Problem to work on —
Provide the material again, with every line intact and exact.
☆ ☆ ☆ ☆ ☆ ☆ ☆
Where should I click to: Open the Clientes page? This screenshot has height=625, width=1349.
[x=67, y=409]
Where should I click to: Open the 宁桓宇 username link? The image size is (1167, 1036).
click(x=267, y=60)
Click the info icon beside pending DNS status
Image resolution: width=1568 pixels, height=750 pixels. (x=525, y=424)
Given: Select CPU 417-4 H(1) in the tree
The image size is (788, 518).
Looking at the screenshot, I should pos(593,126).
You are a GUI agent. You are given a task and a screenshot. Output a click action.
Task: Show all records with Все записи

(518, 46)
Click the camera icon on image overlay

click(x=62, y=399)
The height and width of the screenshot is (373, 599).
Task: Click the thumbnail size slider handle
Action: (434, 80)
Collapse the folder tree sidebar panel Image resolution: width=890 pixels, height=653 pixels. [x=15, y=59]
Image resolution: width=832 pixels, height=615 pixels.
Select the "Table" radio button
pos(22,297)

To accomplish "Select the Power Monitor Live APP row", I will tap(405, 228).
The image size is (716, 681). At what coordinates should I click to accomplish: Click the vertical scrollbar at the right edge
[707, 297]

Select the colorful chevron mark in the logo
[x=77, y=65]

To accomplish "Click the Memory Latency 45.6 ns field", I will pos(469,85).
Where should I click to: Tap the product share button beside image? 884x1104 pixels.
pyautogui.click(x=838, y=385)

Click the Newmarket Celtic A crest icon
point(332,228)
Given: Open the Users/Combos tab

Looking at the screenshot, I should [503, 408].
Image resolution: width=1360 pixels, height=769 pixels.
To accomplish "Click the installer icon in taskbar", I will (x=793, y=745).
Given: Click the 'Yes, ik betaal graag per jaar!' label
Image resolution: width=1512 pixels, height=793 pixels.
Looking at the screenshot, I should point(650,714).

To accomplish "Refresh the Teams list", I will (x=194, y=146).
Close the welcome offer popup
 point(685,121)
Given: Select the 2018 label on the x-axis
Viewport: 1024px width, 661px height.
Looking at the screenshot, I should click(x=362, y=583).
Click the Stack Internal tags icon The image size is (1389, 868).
☆ ☆ ☆ ☆ ☆ ☆ ☆
Your response —
Where should I click to: Open the Clientes page? This screenshot has height=625, width=1349.
[x=67, y=409]
Where should I click to: Open the 宁桓宇 username link? The image size is (1167, 1036).
click(x=267, y=60)
Click the info icon beside pending DNS status
Image resolution: width=1568 pixels, height=750 pixels. (x=525, y=424)
Given: Select CPU 417-4 H(1) in the tree
The image size is (788, 518).
Looking at the screenshot, I should pos(593,126).
You are a GUI agent. You are given a task and a screenshot. Output a click action.
Task: Show all records with Все записи

(518, 46)
Click the camera icon on image overlay

click(x=62, y=399)
The height and width of the screenshot is (373, 599).
Task: Click the thumbnail size slider handle
Action: (434, 80)
Collapse the folder tree sidebar panel Image resolution: width=890 pixels, height=653 pixels. [x=15, y=59]
Image resolution: width=832 pixels, height=615 pixels.
Select the "Table" radio button
pos(22,297)

To accomplish "Select the Power Monitor Live APP row", I will tap(405, 228).
The image size is (716, 681). At what coordinates should I click to accomplish: Click the vertical scrollbar at the right edge
[707, 297]

Select the colorful chevron mark in the logo
[x=77, y=65]

To accomplish "Click the Memory Latency 45.6 ns field", I will pos(469,85).
Where should I click to: Tap the product share button beside image? 884x1104 pixels.
pyautogui.click(x=838, y=385)

Click the Newmarket Celtic A crest icon
point(332,228)
Given: Open the Users/Combos tab

Looking at the screenshot, I should [503, 408].
Image resolution: width=1360 pixels, height=769 pixels.
To accomplish "Click the installer icon in taskbar", I will (x=793, y=745).
Given: Click the 'Yes, ik betaal graag per jaar!' label
Image resolution: width=1512 pixels, height=793 pixels.
Looking at the screenshot, I should point(650,714).

To accomplish "Refresh the Teams list", I will (x=194, y=146).
Close the welcome offer popup
 point(685,121)
Given: Select the 2018 label on the x-axis
Viewport: 1024px width, 661px height.
Looking at the screenshot, I should click(x=362, y=583).
Click the Stack Internal tags icon The image size is (1389, 868).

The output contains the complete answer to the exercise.